It is a traditional French double name, worn by artists, athletes and politicians.
But how would it wear in the US? Thanks to Joy for suggesting Jean-Marc as Name of the Day.
Joy originally suggested John Mark, her brother’s name.
Double names range from the down-home Southern twang of Billy Ray and Bobbie Sue to elegant, vaguely European appellations like Marie Elise or John Paul.
Plenty fit somewhere in between, but none of them are officially acknowledged by the US Social Security Administration. Search “Mary Anne” in their database and you’ll receive an error message: “Use alphabetic characters only!”
American parents have two options if they wish to bestow such a name:
- Smoosh ’em together. This approach works beautifully in some cases – Mariana, for example – and isn’t so bad with some nouveau coinages – Avalee, perhaps. But traditional masculine picks usually look awkward combined. Johnmarc seems downright odd;
- Accept that your son will often receive mail addressed to Jean M. or John M. Plow forward with insisting friends, relatives and school records use both names together. Accept that most people who should know will know.
The tyranny of databases can make for headaches, but the limitations of a database are a lousy reason to choose – or change – a child’s name.
Outside of the US, parents have other options. The French baby name site Meilleurs Prenoms happily searches on compound names. You’ll see hyphenated first names reflected in the official records of plenty of other countries, too.
Jean-Marc is as French as La Tour Eiffel, and several notable bearers ensure that he is recognized as one name, including:
- Actor Jean-Marc Barr is better known in Europe, but American audiences might recognize him from a number of indie flicks and imports, including 2004’s Dogville and 1988’s The Big Blue;
- The seventeenth century Jean-Marc Nattier painted French princesses dressed as nymphs and goddesses;
- French Canadian director Jean-Marc Vallée has gained some recognition in the US for his late 2009 release of The Young Victoria, a semi-biographical account of the queen’s early reign.
On their own, both boys’ names are classics. The evergreen John has never left the US Top 20.
Mark can’t claim that level of continued use, but Saint Mark penned the second Gospel in the New Testament and serves as patron saint of Venice.
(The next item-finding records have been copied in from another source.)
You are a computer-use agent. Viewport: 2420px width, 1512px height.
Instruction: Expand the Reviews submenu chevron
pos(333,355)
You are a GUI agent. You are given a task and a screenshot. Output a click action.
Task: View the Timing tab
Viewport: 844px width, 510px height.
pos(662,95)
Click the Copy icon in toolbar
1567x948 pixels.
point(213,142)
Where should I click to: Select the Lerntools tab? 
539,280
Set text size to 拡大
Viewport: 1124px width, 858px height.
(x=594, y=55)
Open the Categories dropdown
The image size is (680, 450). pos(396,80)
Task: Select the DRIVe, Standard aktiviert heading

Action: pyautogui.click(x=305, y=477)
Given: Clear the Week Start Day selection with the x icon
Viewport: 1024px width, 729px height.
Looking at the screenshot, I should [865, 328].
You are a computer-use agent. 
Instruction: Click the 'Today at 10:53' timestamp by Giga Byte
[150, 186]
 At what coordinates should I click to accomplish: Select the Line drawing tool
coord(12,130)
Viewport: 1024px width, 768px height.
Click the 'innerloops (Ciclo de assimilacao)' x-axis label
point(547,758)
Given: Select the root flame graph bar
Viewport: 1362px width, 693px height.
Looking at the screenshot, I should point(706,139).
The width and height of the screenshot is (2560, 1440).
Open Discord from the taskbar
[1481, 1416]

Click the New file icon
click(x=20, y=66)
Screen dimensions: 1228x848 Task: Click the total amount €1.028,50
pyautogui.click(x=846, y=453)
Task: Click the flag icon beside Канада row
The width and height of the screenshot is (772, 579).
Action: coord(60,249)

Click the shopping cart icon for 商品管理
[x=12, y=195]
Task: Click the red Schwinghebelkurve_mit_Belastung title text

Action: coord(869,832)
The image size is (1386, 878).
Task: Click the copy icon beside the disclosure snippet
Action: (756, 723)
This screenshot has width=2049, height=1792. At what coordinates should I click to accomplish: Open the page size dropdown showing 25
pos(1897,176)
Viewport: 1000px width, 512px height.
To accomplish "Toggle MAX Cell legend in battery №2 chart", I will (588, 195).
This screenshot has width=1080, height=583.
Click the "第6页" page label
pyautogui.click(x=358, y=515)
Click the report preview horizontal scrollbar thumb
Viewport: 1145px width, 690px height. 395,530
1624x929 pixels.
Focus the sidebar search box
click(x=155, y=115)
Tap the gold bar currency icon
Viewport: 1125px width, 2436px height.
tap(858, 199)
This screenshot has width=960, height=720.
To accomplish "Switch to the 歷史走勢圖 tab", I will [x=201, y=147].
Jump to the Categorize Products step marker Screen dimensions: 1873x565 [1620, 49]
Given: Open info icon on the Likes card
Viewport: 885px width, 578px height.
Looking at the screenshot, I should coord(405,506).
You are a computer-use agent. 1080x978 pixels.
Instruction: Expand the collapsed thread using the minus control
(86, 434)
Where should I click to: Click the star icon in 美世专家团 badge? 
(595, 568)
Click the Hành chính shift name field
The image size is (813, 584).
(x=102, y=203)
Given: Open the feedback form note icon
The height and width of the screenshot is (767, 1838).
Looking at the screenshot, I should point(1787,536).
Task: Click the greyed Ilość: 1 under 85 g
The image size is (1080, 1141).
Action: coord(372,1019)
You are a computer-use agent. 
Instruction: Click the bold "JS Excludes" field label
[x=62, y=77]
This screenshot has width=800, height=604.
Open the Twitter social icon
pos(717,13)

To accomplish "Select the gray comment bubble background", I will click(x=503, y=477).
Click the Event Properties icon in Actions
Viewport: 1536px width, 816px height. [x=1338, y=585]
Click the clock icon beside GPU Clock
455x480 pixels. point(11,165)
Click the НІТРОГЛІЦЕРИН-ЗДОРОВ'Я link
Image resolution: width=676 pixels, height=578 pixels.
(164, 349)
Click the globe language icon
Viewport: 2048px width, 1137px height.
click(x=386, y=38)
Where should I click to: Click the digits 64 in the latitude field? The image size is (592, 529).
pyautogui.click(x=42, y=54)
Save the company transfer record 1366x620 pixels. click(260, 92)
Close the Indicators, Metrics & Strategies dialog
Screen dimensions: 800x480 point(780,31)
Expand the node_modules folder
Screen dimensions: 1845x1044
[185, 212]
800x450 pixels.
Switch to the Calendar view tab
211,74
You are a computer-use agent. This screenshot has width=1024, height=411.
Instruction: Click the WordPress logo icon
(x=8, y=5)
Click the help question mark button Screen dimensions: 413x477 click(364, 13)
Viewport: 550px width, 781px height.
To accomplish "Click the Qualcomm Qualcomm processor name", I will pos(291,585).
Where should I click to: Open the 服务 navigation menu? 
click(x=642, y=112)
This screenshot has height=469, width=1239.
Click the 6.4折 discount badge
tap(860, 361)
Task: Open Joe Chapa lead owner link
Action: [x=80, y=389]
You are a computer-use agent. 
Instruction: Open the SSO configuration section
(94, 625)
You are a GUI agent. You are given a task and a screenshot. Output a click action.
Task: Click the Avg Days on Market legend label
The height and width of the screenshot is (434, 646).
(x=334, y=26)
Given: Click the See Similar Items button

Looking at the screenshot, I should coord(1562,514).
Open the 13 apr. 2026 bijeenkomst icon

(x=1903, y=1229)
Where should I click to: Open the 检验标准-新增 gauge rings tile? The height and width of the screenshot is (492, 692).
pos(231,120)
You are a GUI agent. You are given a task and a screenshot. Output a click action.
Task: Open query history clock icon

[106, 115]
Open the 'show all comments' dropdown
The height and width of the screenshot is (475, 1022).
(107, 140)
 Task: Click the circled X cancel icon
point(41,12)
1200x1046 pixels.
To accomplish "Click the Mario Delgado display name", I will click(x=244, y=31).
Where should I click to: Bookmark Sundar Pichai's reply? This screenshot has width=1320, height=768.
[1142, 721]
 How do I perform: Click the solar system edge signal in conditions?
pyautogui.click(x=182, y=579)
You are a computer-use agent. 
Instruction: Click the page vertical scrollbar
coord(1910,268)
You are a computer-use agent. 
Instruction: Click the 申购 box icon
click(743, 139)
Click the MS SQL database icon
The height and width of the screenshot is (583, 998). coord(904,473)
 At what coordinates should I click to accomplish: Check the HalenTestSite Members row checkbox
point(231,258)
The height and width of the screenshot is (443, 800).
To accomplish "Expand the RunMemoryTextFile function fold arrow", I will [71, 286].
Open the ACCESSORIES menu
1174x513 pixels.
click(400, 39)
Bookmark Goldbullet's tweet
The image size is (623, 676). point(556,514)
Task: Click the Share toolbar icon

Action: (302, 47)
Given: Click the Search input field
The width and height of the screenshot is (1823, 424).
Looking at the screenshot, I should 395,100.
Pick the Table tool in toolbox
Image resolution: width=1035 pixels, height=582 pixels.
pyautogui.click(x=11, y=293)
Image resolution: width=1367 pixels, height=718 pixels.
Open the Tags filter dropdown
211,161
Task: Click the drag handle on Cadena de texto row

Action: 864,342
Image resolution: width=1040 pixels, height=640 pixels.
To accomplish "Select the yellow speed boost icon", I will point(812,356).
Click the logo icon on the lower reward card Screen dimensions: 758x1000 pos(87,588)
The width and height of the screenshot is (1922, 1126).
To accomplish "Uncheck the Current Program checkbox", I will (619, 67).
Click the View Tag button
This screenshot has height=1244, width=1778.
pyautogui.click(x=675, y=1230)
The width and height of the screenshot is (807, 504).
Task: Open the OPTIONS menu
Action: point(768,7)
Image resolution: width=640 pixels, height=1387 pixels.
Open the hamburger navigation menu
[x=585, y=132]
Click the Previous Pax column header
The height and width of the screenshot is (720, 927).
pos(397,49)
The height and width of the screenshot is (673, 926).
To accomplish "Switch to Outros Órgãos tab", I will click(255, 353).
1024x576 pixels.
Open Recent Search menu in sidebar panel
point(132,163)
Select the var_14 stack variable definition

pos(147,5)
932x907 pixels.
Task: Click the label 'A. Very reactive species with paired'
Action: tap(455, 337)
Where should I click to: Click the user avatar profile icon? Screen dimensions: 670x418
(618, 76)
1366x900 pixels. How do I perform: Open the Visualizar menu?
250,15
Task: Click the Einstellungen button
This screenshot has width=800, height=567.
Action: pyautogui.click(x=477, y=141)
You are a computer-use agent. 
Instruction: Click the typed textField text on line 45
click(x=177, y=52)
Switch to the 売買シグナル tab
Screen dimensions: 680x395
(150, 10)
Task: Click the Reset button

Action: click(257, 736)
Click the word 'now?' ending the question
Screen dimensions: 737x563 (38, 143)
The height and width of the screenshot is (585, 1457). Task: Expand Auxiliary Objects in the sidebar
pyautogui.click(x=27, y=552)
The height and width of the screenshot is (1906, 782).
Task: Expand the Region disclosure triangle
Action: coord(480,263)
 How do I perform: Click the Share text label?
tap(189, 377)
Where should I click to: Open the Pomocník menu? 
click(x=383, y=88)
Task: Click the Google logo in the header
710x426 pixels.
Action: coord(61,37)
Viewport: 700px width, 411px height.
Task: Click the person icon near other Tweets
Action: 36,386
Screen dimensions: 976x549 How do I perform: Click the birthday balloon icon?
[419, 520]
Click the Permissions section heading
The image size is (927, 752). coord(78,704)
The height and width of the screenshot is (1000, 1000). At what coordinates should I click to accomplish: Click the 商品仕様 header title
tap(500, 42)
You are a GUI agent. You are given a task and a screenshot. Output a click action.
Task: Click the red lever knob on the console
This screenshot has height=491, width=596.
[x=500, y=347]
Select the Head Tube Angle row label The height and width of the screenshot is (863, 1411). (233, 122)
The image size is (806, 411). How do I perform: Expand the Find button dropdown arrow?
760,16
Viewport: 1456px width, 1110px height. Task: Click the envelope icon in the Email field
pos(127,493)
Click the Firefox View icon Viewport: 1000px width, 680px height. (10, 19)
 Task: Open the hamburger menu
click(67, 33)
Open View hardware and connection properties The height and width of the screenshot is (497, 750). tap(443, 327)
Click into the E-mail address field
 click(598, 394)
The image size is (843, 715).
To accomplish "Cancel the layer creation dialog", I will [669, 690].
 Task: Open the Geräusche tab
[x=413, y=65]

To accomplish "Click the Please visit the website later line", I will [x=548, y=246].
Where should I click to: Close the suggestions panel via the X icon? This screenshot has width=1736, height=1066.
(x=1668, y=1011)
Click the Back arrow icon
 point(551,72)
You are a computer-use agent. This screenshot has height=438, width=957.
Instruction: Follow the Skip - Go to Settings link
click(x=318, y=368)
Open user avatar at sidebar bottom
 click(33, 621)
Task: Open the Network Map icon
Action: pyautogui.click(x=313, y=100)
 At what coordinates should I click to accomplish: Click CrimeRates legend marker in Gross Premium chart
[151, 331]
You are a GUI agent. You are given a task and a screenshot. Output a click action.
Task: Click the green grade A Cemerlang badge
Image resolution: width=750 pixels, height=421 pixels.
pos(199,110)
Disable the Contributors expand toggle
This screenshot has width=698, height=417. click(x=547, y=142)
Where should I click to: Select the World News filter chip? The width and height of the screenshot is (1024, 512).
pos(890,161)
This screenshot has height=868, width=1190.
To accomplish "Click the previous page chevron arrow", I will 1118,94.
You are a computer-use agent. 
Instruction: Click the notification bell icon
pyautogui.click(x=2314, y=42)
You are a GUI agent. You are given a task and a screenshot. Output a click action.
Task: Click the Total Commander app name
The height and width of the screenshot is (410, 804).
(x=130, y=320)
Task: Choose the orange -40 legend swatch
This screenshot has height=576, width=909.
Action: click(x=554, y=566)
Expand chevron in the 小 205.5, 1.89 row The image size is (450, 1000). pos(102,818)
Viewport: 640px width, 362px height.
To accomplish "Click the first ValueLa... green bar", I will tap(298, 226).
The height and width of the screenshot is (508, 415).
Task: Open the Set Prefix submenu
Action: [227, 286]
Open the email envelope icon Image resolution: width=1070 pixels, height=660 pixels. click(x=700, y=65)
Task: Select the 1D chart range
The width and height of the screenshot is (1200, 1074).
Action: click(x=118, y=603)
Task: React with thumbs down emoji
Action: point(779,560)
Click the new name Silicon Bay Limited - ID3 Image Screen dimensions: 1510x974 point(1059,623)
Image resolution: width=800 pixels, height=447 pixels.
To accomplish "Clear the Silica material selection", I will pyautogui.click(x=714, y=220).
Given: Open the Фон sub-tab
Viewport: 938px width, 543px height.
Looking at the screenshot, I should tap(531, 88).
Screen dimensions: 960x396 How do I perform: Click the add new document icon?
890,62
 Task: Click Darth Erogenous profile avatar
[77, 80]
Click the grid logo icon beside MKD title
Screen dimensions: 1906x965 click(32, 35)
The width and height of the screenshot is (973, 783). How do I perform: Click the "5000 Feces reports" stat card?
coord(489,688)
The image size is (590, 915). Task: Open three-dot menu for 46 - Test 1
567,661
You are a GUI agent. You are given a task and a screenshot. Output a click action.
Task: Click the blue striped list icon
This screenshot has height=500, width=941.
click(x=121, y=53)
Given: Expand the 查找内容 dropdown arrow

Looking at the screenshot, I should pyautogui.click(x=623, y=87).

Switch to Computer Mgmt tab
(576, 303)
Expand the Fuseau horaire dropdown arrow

Tradition links the saint with John Mark, a figure referenced in the Acts of the Apostles and sometimes referred to simply as John or “John, also called Mark.”
Between 1955 and 1970, Mark ranked in the US Top Ten, and usually placed in the Top 250. As of 2008, he charted at #139. Marc peaked at #60 in 1970. Today, Marco and Marcus are both a shade more fashionable, but all four wear well.
Name aficionados know that the French Jean sounds something like zhan. An American audience might see Jean and think denim – and assume it is a girls’ name. Still, Jean-Marc makes for an authentic French heritage choice, one that most will recognize and, with a nudge, can say properly.
Databases challenges aside, the two syllable John Mark is equally appealing. For many families, it could split the difference between bestowing a well-worn classic and something less expected.
What do you think? Would you use a double name like John Mark or Jean-Marc, or are the potential hyphenation headaches too much trouble?